> WORK TO COMPLETE
Return exactly the lines from the start of the records below through the line containing "[Instagram] (767, 2235)", both ends included, and leave out the pictures.

> DATA TO EXAMINE
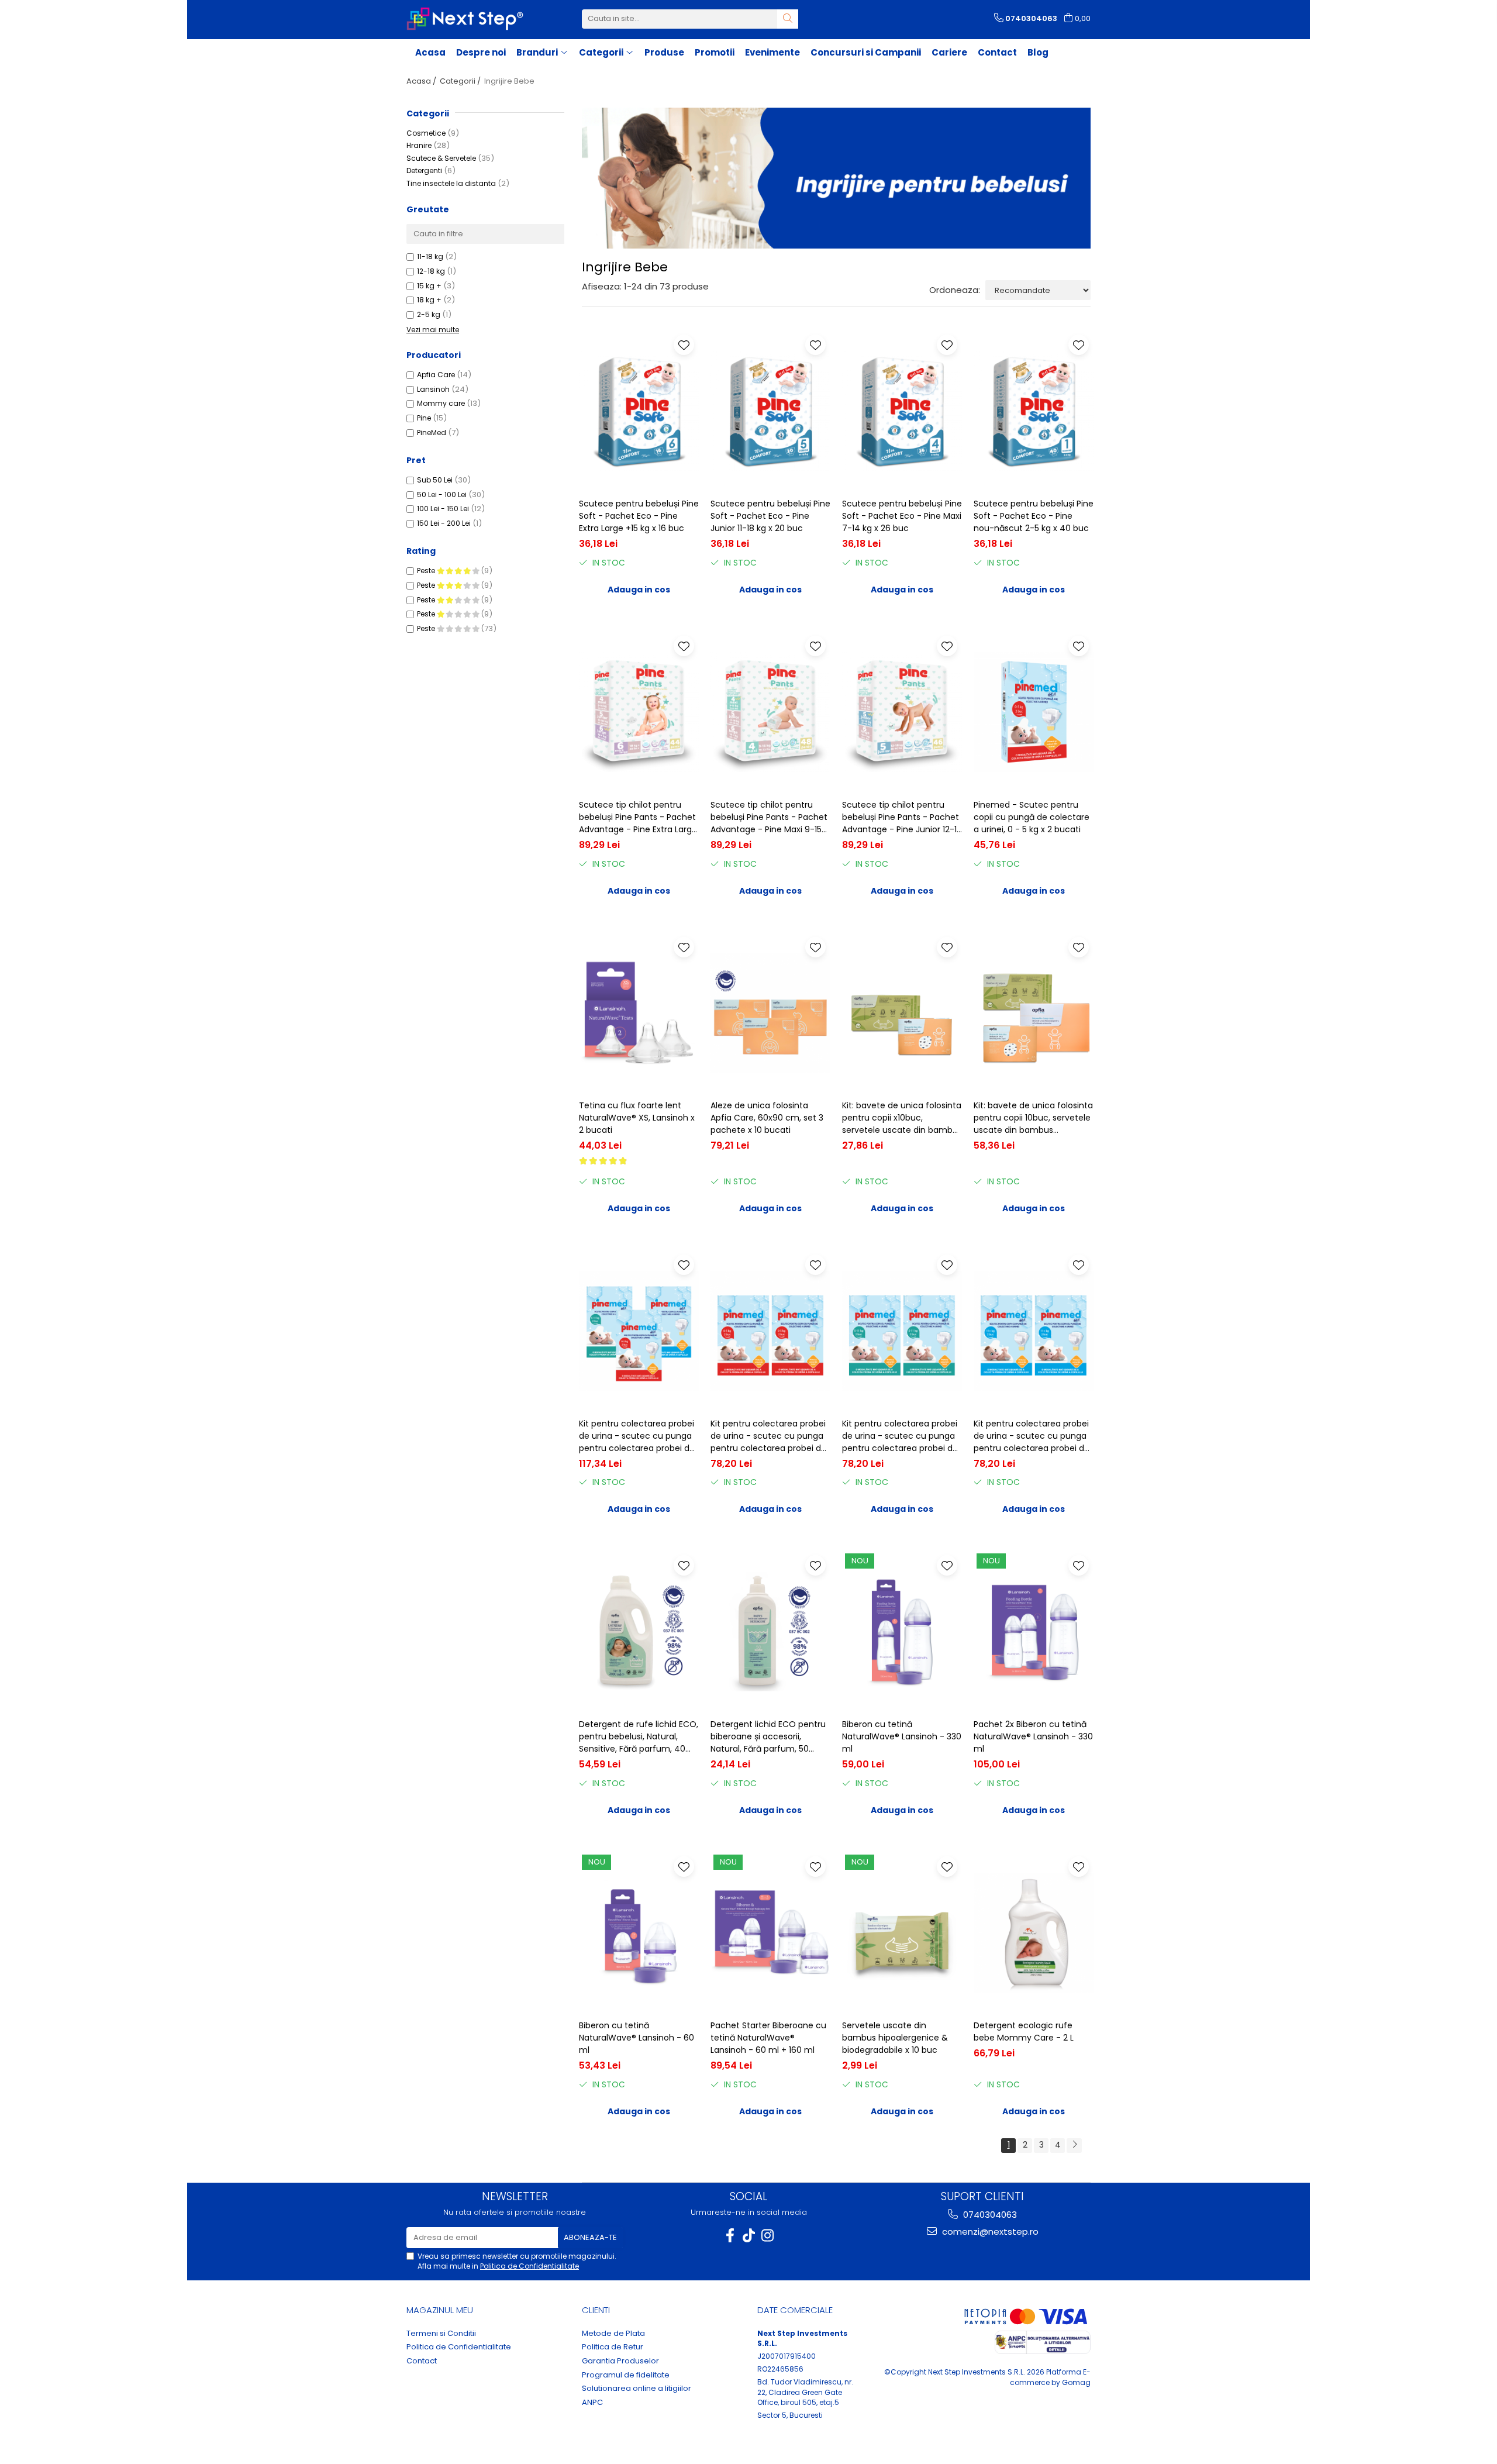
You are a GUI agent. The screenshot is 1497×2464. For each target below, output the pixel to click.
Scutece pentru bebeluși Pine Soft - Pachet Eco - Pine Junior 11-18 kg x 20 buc (770, 516)
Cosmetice (426, 133)
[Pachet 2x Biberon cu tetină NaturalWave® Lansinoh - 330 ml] (1034, 1631)
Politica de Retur (612, 2347)
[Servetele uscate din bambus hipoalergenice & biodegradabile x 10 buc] (902, 1933)
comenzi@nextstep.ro (989, 2231)
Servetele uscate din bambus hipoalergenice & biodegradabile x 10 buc (895, 2038)
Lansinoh (433, 389)
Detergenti (424, 170)
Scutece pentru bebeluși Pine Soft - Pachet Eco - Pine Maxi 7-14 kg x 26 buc (902, 516)
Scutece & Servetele (441, 158)
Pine (424, 418)
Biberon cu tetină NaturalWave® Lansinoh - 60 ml (636, 2038)
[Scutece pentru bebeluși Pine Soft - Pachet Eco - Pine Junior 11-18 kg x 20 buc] (770, 411)
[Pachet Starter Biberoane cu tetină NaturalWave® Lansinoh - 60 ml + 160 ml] (770, 1933)
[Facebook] (730, 2235)
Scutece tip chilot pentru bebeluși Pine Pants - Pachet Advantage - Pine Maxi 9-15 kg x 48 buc (768, 817)
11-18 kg (430, 256)
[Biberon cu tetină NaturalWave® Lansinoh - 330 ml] (902, 1631)
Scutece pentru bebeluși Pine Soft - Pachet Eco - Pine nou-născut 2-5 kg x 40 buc (1034, 516)
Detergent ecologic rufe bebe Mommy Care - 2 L (1024, 2031)
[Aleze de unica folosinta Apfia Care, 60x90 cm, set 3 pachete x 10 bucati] (770, 1013)
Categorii (427, 113)
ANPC (592, 2402)
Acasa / (422, 81)
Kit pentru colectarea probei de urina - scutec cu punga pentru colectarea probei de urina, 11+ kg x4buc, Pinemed (1031, 1436)
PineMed (431, 432)
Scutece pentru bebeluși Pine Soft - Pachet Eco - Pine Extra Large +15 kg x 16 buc (639, 516)
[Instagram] (767, 2235)
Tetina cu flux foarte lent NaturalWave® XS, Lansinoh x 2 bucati (637, 1118)
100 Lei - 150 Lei (443, 509)
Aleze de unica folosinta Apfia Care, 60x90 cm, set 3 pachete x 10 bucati (766, 1118)
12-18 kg (431, 271)
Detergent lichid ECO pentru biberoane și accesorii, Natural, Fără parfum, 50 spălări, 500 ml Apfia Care (768, 1736)
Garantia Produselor (620, 2361)
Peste (427, 570)
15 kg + (429, 286)
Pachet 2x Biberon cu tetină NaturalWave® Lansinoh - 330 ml (1033, 1736)
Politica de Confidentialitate (529, 2266)
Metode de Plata (613, 2333)
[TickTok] (748, 2235)
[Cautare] (787, 19)
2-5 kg (428, 314)
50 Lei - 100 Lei (442, 494)
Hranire (419, 145)
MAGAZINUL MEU (439, 2310)
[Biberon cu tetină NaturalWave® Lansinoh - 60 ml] (639, 1933)
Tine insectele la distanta (451, 183)
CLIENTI (596, 2310)
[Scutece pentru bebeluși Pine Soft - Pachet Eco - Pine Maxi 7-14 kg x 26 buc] (902, 411)
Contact (997, 52)
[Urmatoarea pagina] (1074, 2145)
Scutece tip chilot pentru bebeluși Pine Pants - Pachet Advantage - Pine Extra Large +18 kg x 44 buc (638, 817)
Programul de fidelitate (626, 2375)
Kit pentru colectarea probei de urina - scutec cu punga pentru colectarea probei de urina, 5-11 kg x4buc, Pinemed (901, 1436)
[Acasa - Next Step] (464, 18)
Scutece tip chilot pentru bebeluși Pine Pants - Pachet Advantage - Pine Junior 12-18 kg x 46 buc (902, 817)
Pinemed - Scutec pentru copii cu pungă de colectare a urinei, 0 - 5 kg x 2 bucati (1031, 817)
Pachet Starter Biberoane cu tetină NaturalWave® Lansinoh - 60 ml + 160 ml (768, 2038)
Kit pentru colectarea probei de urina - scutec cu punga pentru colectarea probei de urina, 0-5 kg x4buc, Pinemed (770, 1436)
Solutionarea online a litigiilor (636, 2388)
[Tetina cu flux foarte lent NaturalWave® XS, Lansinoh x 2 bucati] (639, 1013)
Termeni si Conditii (441, 2333)
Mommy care (441, 403)
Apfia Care (436, 375)
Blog (1037, 52)
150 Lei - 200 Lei (444, 523)
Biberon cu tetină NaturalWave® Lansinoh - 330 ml (901, 1736)
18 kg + (429, 300)
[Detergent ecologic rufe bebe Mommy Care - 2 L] (1034, 1933)
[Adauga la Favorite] (684, 345)
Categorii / (461, 81)
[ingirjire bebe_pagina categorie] (836, 178)
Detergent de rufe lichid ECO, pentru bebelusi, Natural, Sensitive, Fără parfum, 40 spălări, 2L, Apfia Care (638, 1736)
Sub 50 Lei (435, 480)
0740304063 (989, 2214)
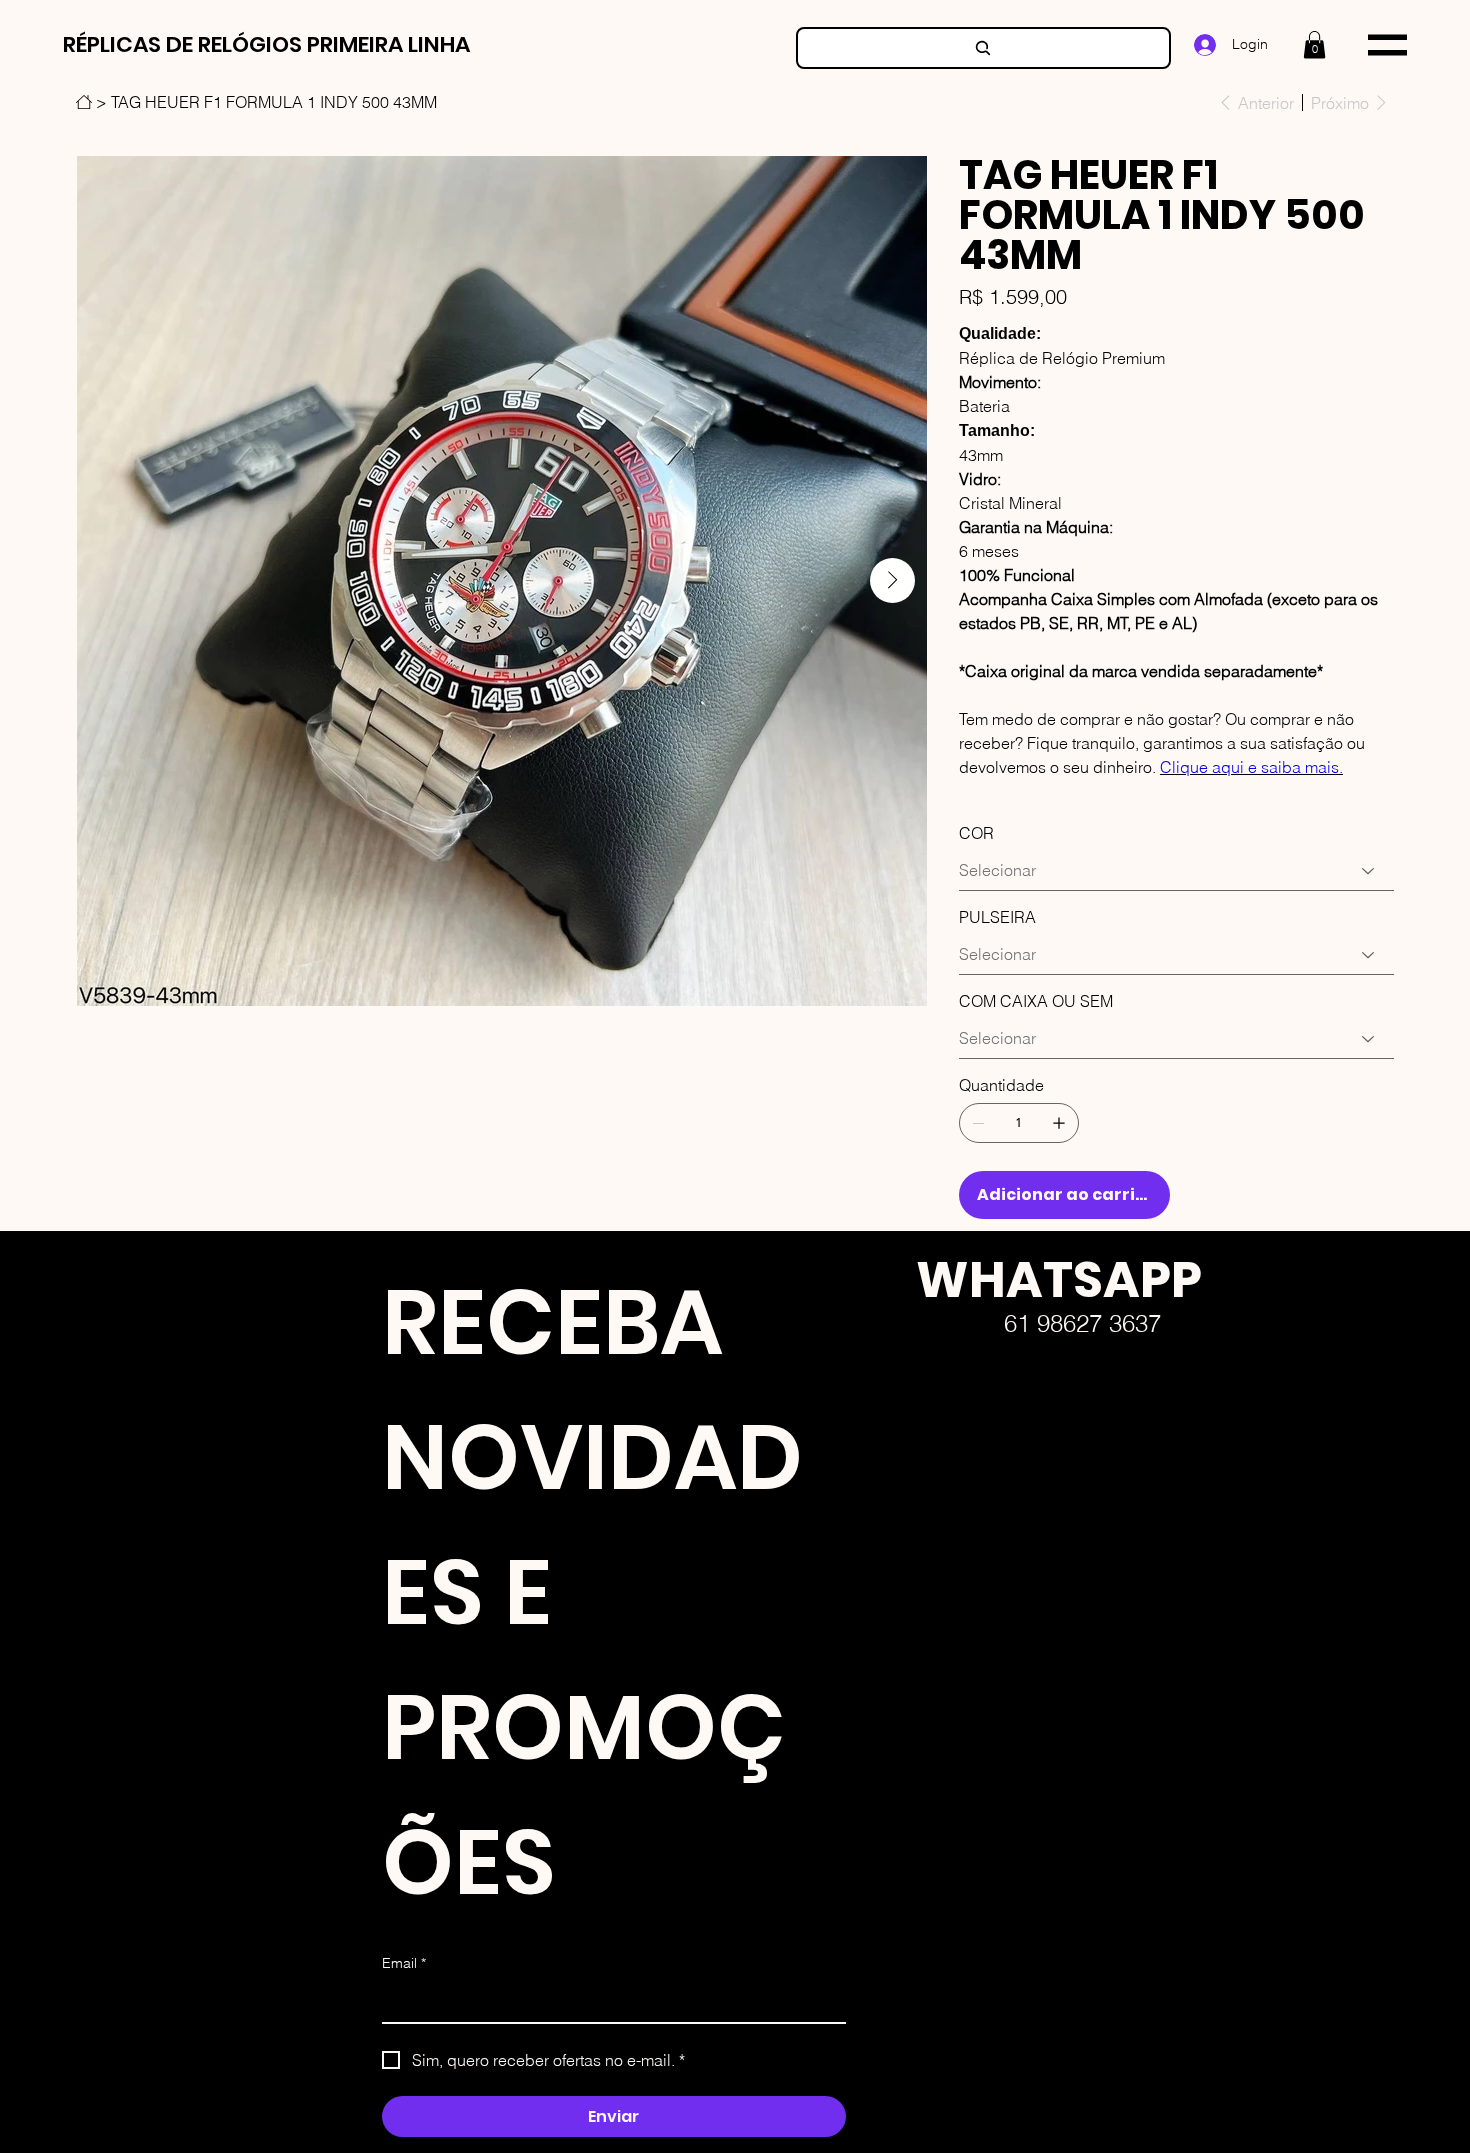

> ANSWER TO THIS EXERCISE
You are a GUI agent. The screenshot is 1497×2464. For each target below, output the pixel to click.
Scutece pentru bebeluși Pine Soft - Pachet Eco - Pine Junior 11-18 kg x 20 buc (770, 516)
Cosmetice (426, 133)
[Pachet 2x Biberon cu tetină NaturalWave® Lansinoh - 330 ml] (1034, 1631)
Politica de Retur (612, 2347)
[Servetele uscate din bambus hipoalergenice & biodegradabile x 10 buc] (902, 1933)
comenzi@nextstep.ro (989, 2231)
Servetele uscate din bambus hipoalergenice & biodegradabile x 10 buc (895, 2038)
Lansinoh (433, 389)
Detergenti (424, 170)
Scutece pentru bebeluși Pine Soft - Pachet Eco - Pine Maxi 7-14 kg x 26 buc (902, 516)
Scutece & Servetele (441, 158)
Pine (424, 418)
Biberon cu tetină NaturalWave® Lansinoh - 60 ml (636, 2038)
[Scutece pentru bebeluși Pine Soft - Pachet Eco - Pine Junior 11-18 kg x 20 buc] (770, 411)
[Pachet Starter Biberoane cu tetină NaturalWave® Lansinoh - 60 ml + 160 ml] (770, 1933)
[Facebook] (730, 2235)
Scutece tip chilot pentru bebeluși Pine Pants - Pachet Advantage - Pine Maxi 9-15 kg x 48 buc (768, 817)
11-18 kg (430, 256)
[Biberon cu tetină NaturalWave® Lansinoh - 330 ml] (902, 1631)
Scutece pentru bebeluși Pine Soft - Pachet Eco - Pine nou-născut 2-5 kg x 40 buc (1034, 516)
Detergent ecologic rufe bebe Mommy Care - 2 L (1024, 2031)
[Aleze de unica folosinta Apfia Care, 60x90 cm, set 3 pachete x 10 bucati] (770, 1013)
Categorii (427, 113)
ANPC (592, 2402)
Acasa / (422, 81)
Kit pentru colectarea probei de urina - scutec cu punga pentru colectarea probei de urina, 11+ kg x4buc, Pinemed (1031, 1436)
PineMed (431, 432)
Scutece pentru bebeluși Pine Soft - Pachet Eco - Pine Extra Large +15 kg x 16 buc (639, 516)
[Instagram] (767, 2235)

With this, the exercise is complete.